Mais selon Laurent Bovay, il faut maintenant voir les projets dans leur ensemble. Il aurait même fallu le faire plus tôt. «On a une sale habitude de traiter les thématiques les unes après les autres. D’abord le développement de l’urbanisation, puis la thématique des infrastructures de transports publics qui coûtent plus cher que prévu, et maintenant celle de la mobilité.»
Pas de collaboration à tout prix
C’était la raison de la création du bureau de stratégie et développement de l’Ouest lausannois, au début des années 2000. Dans un territoire où les limites communales sont floues et où tous les dispositifs dépendent les uns des autres, il répondait, et répond toujours, à un besoin vital. Mais sa marge de manœuvre est très limitée, et ça, Laurent Bovay en est bien conscient, puisqu’il en est également le président depuis deux ans. «Nous ne souhaitons pas qu’il y ait une désolidarisation des huit communes qui ont toujours fonctionné ensemble, malgré les appartenances différentes de leurs exécutifs. C’est quelque chose qui est cité en exemple, on avait réussi à toujours mettre la gestion intercommunale avant l’aspect politique. Jusqu’à ce premier accroc.»
Le début de la fin pour la collaboration intercommunale de l’Ouest? Loubna Laabar se veut rassurante. «Premièrement, on a dit qu’on restait ouverts à la discussion pour trouver une alternative. Mais pas à n’importe quelle condition. C’est une opportunité d’actualiser une vision qui n’est plus compatible, dans sa forme actuelle, avec la réalité de la densification de notre territoire et d’y intégrer les réflexions sur le M1, qui font partie intégrante du traitement de ce goulet. Naturellement, nous avons toujours la volonté de bien travailler ensemble à l’Ouest.» Chez Laurent Bovay aussi, l’optimisme reste de mise. «Il y a tellement d’autres sujets que les communes partagent et sur lesquels elles travaillent, et ça se passe bien.»

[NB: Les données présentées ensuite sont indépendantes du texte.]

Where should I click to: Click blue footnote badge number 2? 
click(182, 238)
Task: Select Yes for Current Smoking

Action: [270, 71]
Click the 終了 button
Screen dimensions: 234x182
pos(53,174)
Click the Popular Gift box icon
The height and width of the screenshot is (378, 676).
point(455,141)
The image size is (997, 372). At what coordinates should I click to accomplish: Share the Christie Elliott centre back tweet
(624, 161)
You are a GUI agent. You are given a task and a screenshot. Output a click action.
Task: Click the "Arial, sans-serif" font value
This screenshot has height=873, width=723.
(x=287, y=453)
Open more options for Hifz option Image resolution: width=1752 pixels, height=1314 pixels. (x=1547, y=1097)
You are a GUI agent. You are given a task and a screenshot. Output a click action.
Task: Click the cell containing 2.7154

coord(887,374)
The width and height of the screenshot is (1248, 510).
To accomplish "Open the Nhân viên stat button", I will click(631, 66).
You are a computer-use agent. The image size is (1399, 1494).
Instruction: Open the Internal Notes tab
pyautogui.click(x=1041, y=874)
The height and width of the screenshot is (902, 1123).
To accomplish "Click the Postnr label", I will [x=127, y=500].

Une désolidarisation qui tombe cependant mal, peu avant le dépôt du projet d’agglomération Lausanne Morges (PALM). Sa cinquième génération a été déposée au Conseil d’Etat il y a quelques jours. Il sera ensuite déposé auprès de la Confédération. Il faudra donc encore attendre pour que le sort du district le plus dense du Canton soit scellé.